Haec repetenda mihi tellus est vindice dextra,
Hoc bellum, hæc virtus, hæc mea Parthenope
.

Il est curieux de voir comme le secrétaire du doyen du sacré collége, le prochain chanoine de Paris[1], celui qui, quatre ans plus tard, mourra désigné à l’archevêché de Bordeaux, parle ouvertement du cloître, des Vestales, où on a logé sa bien-aimée. Toutes les vestales brûlent, dit-il ; c’est un reste de l’ancien feu perpétuel de Vesta : puisse sa Faustine y redoubler d’étincelles ! En pur païen anacréontique, il désire être renfermé avec elle ; de jour il serait comme Jupiter qui se métamorphosa une fois en chaste Diane ; nulle vestale ne paraîtrait plus voilée et plus sévère, n’offrirait plus religieusement aux dieux les sacrifices et ne chanterait d’un cœur mieux pénétré les prières qui se répondent. Mais de nuit, oh ! de nuit, il redeviendrait Jupiter :

Sic gratis vicibus, Vestæ Venerisque sacerdos,
Nocte parum castus luce pudica forem
.

Notez que ces poésies latines furent publiées à Paris deux ou trois ans après, en 1558, par Du Bellay lui-même, sans doute alors engagé dans les ordres. Elles sont dédiées à Madame Marguerite, et portent en tête un extrait de lettre du chancelier Olivier qui recommande l’auteur à la France. Étienne Pasquier, en une de ses épigrammes latines[2], ne craignait pas de rapprocher sa maîtresse poétique Sabine de cette Faustine romaine qui était si peu une Iris en l’air.

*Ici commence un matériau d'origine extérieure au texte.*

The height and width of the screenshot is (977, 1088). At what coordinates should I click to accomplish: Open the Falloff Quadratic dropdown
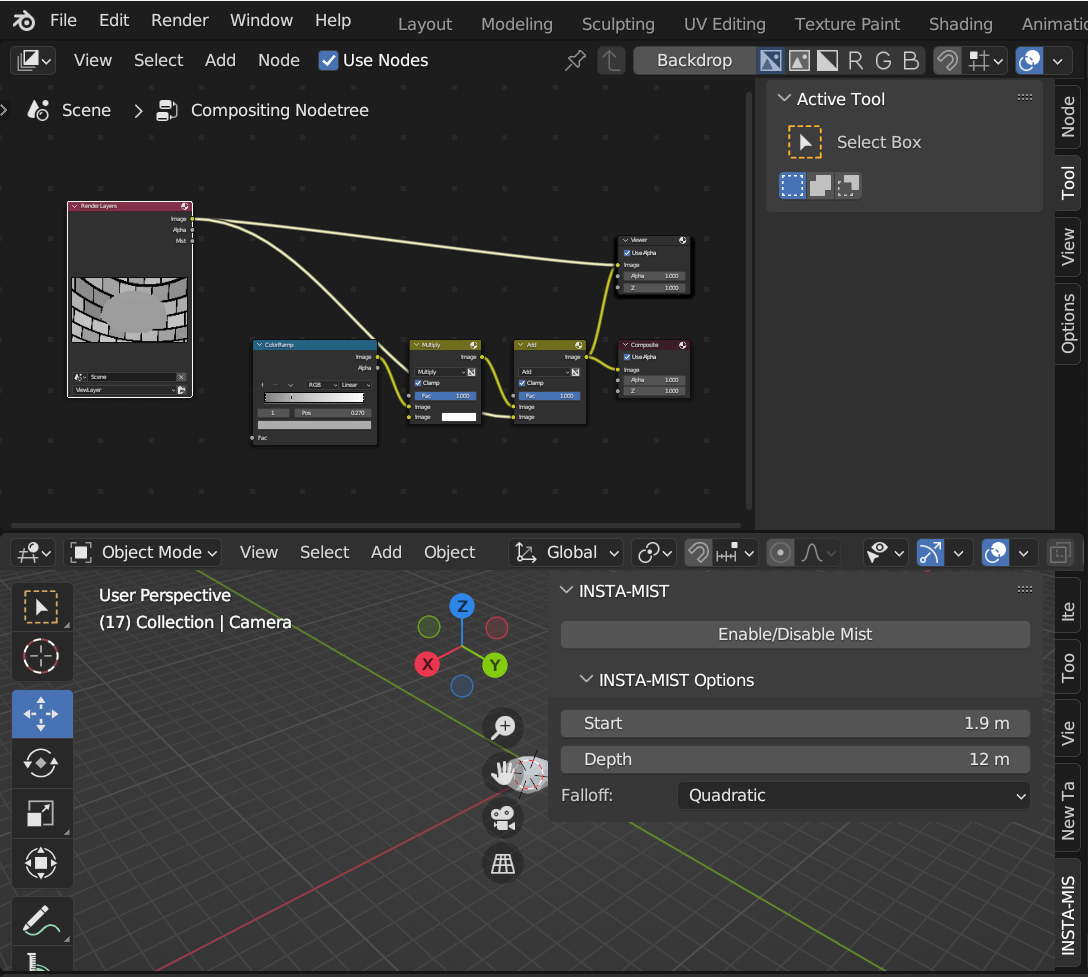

Il paraît bien, au reste, sans que Du Bellay explique comment, que sa Faustine en personne sortit du cloître et lui fut rendue ; les

  1. Il le fut dès cette année même de ses amours (1555), par la faveur d’un autre de ses parens du même nom, Eustache Du Bellay, alors évêque de Paris.
  2. La 47e du liv. VI.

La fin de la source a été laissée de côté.